Brendon had wit to perceive that Mr. Friend's perspective was distorted in this matter. As one who lives intimately with a companion, and cleaves too close to mark the truth of Time's sure carving on a loved face, so this enthusiast quite failed to appreciate the real state of the peat works, or their absolute and utter ruination.

The Company indeed lingered, but any likelihood of reconstruction was remote. From time to time engineers appeared upon the scene, made suggestions, and revived Gregory Friend; but nought came of these visits: everything remained stationary save the hand of Nature.

Daniel praised a fifteen-horse-power engine, which the guardian of this desolation kept oiled and clean; he heard the peat expert's story, and discovered that, while Friend's belief in man had long since perished, his belief in Amicombe Hill and its hoarded possibilities was boundless and unshaken. This shaggy monster, heather-clad, with unctuous black fen rolling ten feet thick over its granite ribs, was his God. He worshipped it, ministered to it, played high priest to it. They walked together presently over the shining ridges where black pools lay and chocolate-coloured cuttings shone, fringed with the pink bog-heather. Mr. Friend thrust his fingers into the peat and reviewed a thousand great scads, where they stood upright, propped together to dry. In Gregory's eyes, as they wandered upon that scene forlorn, were the reverence of a worshipper and the pride of a parent.

"They've never yet proved it," he said. "But I have. Not an acre of these miles but I've tested. 'Tis all good, right through."

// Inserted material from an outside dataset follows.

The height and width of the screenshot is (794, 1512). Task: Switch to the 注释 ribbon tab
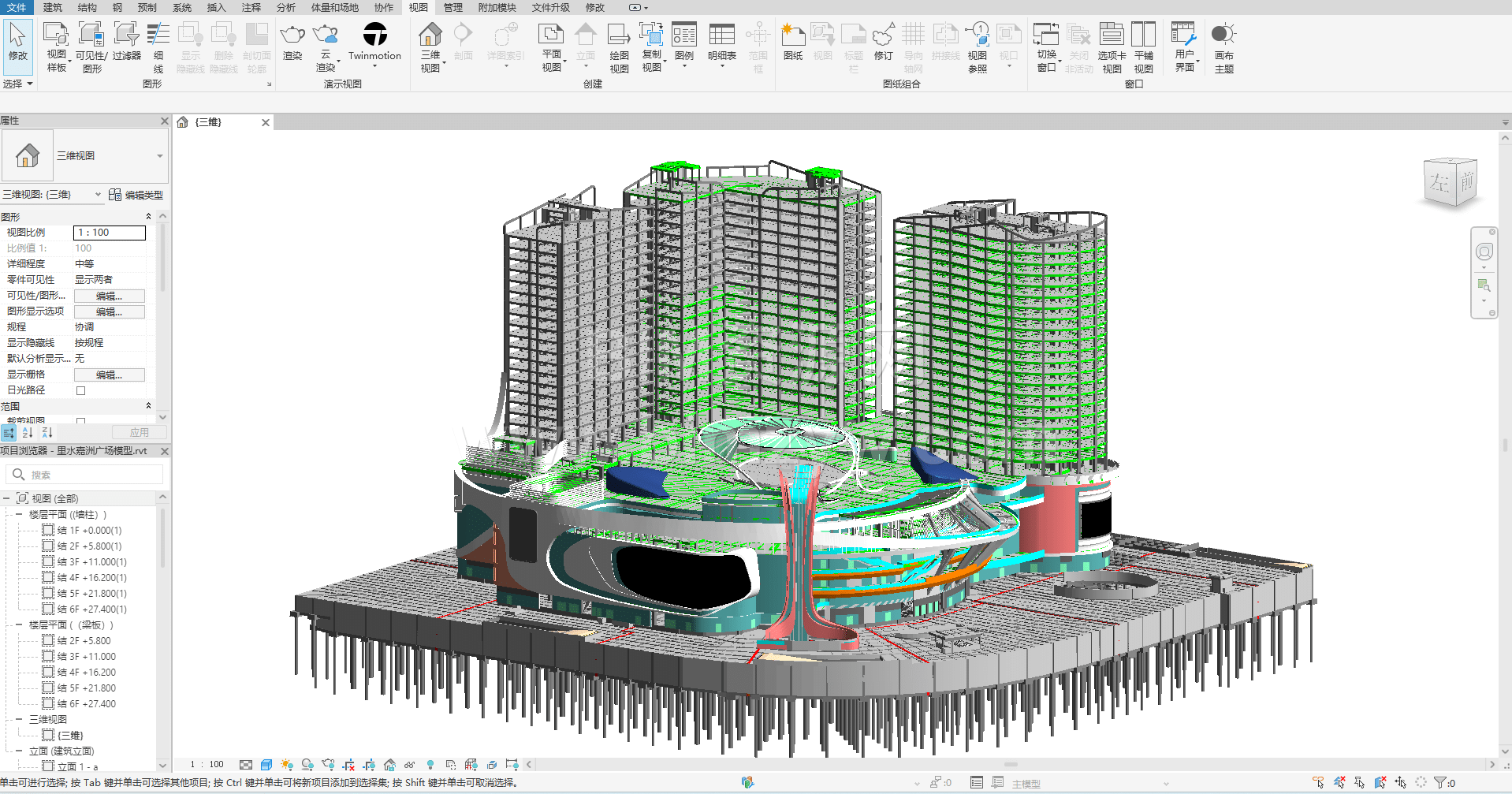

"But master was talking a bit ago, and he said that your peat-cake be more expensive than coals, when all's said."

"He's wrong, then. Ton per ton you could have the pressed cake for a thought less than coal—if they'd only listen to me. But there 'tis; they'm stiff-necked, and send down empty fools instead of practical people. They talk folly and pocket their cash and go; and nothing comes of it; and I be left to wait till they hear me. A sensible man will happen along presently. Until then, the place is in my hands. Only I and the God that made this here hill, know what be in it. China clay, mind you, as well! I've showed it to 'em. I've put it under their noses, but they won't hearken."

"D'you live up here?"

"I do—across to Dunnagoat Cottage. Us'll go back that way and I'll give 'e a drink."

Friend washed his hands in a pool. Then he returned to the works, extinguished his lamp and fire, locked the outer door of the great chambers, and set off southward beside Brendon.

He learnt the newcomer's name, remarked on his size, and then returned to peat. But Daniel was weary of the subject and strove to change it.

"You'm lonely up here, I reckon, an' not another house for miles," he said.

"I keep up here and bide honest," answered Friend. "If you go down-along among the rogues, your honesty wears away, an' you never know it have gone, till somebody stands up to your face and tells you so. I've seen young men slide from it without ever meaning to. As to being lonely, I've got my darter and my work. I go to Lydford once a week for letters. But a town drives me mad—all the noise and business and silly talk."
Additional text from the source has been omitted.